Novalis takes on the difficult subject of free will in a recent post:
So free will is located not in the brain, but "in" the group or human culture. What does this imply for the soul? I would argue that just as free will is not some kind of metaphysically magical legerdemain, the soul is not some kind of ethereal "stuff" existing separate from the brain. But the soul is not merely another name for the brain. Rather, the soul is massively distributed, consisting of vast networks of social and experiential contacts (another name for it would be "identity" or "the self").

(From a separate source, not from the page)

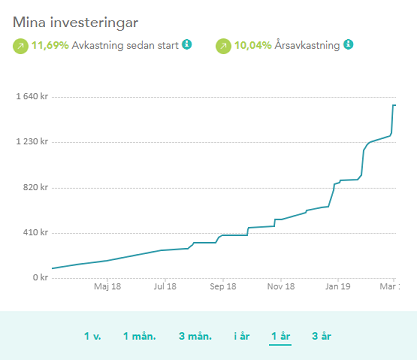
Task: Click the Jan 19 axis marker
Action: point(338,286)
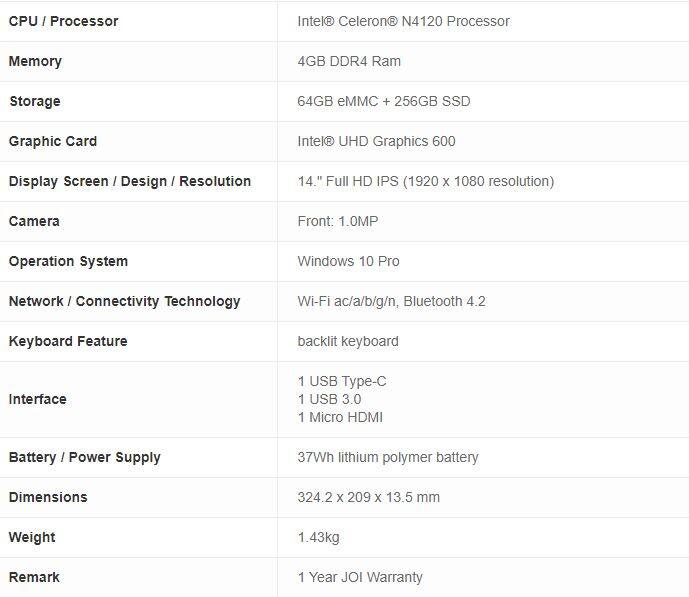The height and width of the screenshot is (597, 689).
Task: Click the 324.2 x 209 x 13.5 mm dimensions
Action: coord(368,497)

My soul, like anyone's soul, does contain my irreducibly subjective experiences, but beyond that it entails every kind of relationship I have ever had, the work I have done, the influences I have taken in or given out. And crucially the soul has a history and a rationally supported system of values, both of which depend upon language. This is why animals, who presumably have moment-to-moment conscious subjectivity, do not have souls (that doesn't mean we should eat them though). Infants do not begin to develop a soul until language acquisition begins, and arguably the severely demented have largely lost their souls.
Language acquisition is at the heart of the alternative. Language and its related cognitive functions transport us from here and now perception, to the world of not me, not here and not now. If free will is more than an illusion, I can't imagine how it could exist without awareness of alternatives to the immediately perceived. And if free will is an illusion, it is the awareness of alternatives that makes the illusion possible.